*** Opening of EXTRACTED MATERIAL ***

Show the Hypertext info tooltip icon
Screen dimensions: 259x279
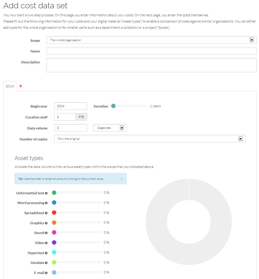(x=46, y=253)
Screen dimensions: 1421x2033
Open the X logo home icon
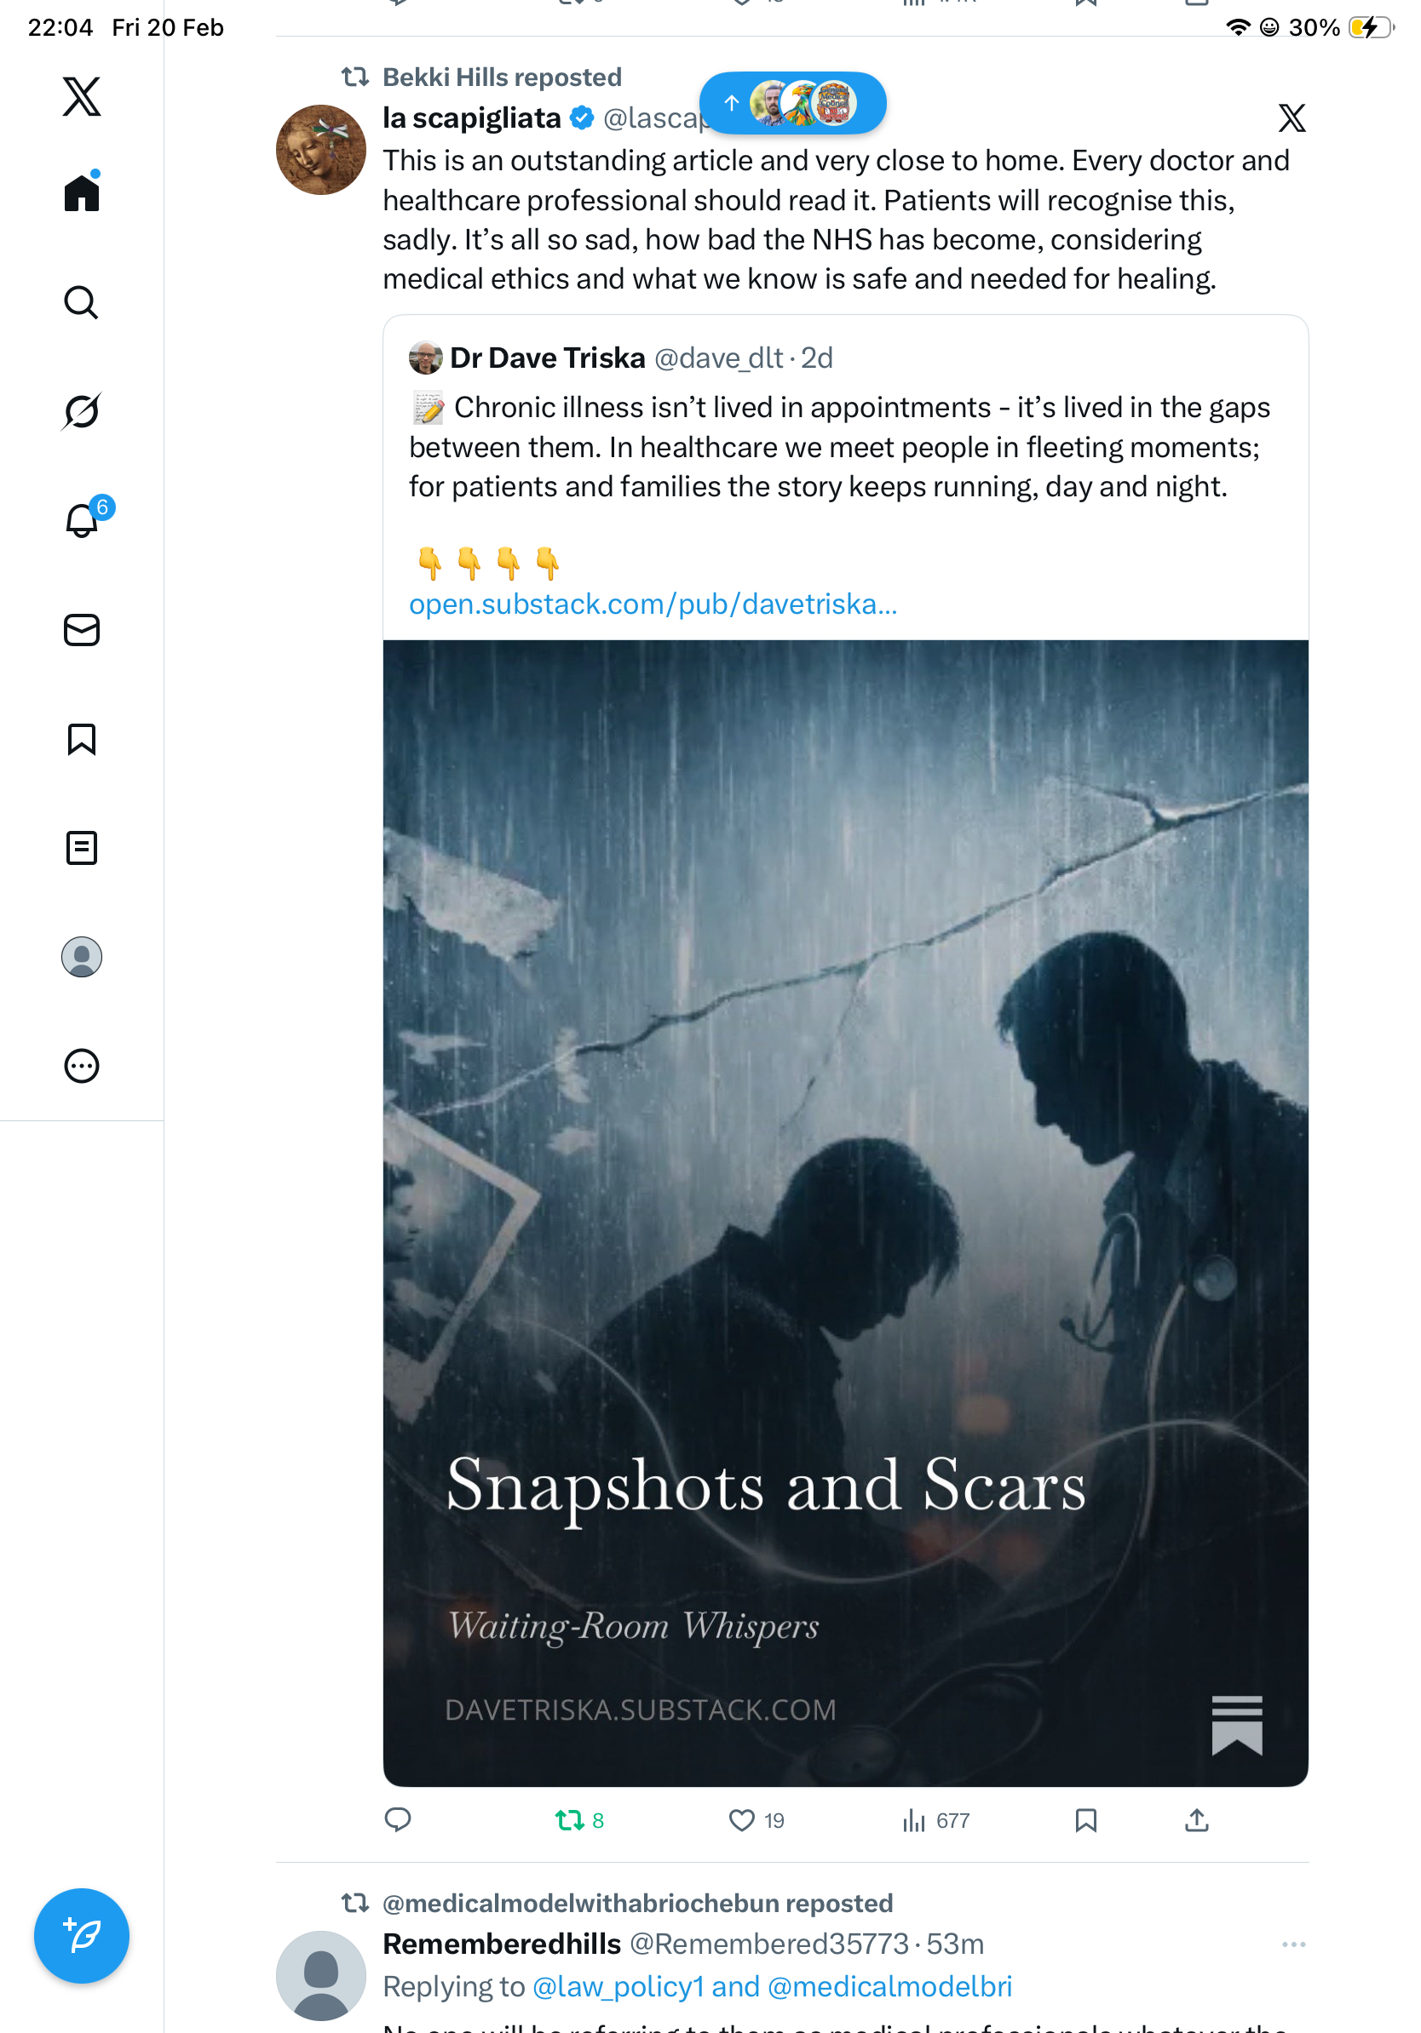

*** Close of EXTRACTED MATERIAL ***

§ **WHAT NEEDS TO BE DONE**
State how many lines in the records above contain the word "icon", giving only the number.

§ **WRITTEN ANSWER**
2